Australia’s house prices look to be stabilising with five of the eight capital cities recording a slight rise in values over the month of July, a trend signalling further signs the housing market recovery is becoming more broad based.
Australia’s two largest cities primarily led the turnaround, with a 0.3 per cent rise in Sydney and 0.4 per cent lift in Melbourne. The two major cities have now seen house values rise over the past two months.
Brisbane recorded a 0.2 per cent rise in dwelling values, an upward move marking the first month-on-month rise since November last year. Hobart saw a 0.3 per cent lift and Darwin a 0.4 per cent uptick, reveals Corelogic’s monthly index.
While national housing prices were flat in July, this was due to a fall in regional markets as the home value index showed capital city values were up.
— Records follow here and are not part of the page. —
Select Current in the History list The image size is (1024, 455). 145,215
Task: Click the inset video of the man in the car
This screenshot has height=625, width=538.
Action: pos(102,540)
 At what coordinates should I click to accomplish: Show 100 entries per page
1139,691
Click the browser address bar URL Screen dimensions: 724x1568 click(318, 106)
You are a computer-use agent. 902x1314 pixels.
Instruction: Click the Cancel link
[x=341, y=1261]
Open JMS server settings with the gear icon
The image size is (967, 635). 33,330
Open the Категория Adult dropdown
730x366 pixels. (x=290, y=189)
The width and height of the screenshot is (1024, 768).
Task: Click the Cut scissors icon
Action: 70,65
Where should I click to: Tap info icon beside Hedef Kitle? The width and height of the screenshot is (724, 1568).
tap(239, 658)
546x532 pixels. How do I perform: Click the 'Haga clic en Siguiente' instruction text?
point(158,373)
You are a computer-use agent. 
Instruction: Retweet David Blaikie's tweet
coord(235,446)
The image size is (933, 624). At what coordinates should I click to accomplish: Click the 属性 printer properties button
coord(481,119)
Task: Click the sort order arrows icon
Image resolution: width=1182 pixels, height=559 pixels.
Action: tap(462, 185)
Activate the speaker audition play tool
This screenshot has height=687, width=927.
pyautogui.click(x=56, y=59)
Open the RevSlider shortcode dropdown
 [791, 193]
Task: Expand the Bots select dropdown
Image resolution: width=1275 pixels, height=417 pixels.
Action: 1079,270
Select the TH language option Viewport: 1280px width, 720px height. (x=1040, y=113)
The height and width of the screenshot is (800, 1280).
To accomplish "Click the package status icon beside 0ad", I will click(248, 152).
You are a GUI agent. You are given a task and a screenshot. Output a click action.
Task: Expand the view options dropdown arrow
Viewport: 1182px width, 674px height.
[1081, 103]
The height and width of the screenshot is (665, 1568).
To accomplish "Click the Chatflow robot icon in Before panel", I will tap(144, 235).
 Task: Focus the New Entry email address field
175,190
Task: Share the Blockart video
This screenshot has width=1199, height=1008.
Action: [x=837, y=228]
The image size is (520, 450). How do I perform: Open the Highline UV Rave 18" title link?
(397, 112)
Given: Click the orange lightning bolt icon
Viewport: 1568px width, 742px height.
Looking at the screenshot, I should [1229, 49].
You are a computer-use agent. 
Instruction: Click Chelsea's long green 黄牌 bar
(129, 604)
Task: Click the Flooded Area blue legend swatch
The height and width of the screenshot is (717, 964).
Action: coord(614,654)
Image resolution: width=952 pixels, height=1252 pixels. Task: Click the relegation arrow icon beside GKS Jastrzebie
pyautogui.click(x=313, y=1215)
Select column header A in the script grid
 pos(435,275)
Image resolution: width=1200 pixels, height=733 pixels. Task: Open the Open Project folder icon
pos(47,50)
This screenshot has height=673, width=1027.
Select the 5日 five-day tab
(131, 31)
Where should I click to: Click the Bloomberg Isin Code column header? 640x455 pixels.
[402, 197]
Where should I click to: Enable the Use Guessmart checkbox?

Lower interest rates, improved access to credit, Morrison government’s recent tax cuts and a subsequent boost in market confidence are largely cited as the primary drivers supporting the turnaround in housing conditions.
Corelogic head of research Tim Lawless says the July results show the nation’s housing market has reacted positively to the recent stimulus.
Although the trend towards a recovery in housing values is “relatively fresh and centred within the largest cities”, as Lawless warns “there’s no sign of a ‘v-shaped’ recovery”.
Across the sector, residential building approvals hit a six year low, slumping 25.6 per cent over the year reveals latest ABS figures.
Lawless adds housing credit policies still remain much tougher than they were prior to the royal commission.
“The ongoing tightness in housing credit is expected to keep a rapid rebound in housing values at bay.”
Apartment market strength
Sydney and Melbourne’s unit values have consistently outperformed the housing market sector throughout the nation’s downturn, “despite an unprecedented amount of new apartment stock entering the market”.
Lawless notes this trend is continuing into the recovery phase.
“The stronger performance across the unit sector may be attributable to ongoing affordability challenges in Sydney and Melbourne which could be driving demand towards the medium to high density sector,” Lawless said.
“Values for higher density dwellings are generally lower, however we may see some dampening of unit values in coming months across those precincts where supply is elevated as the large number of high-rise off-the-plan apartment sales moves into the resale market.”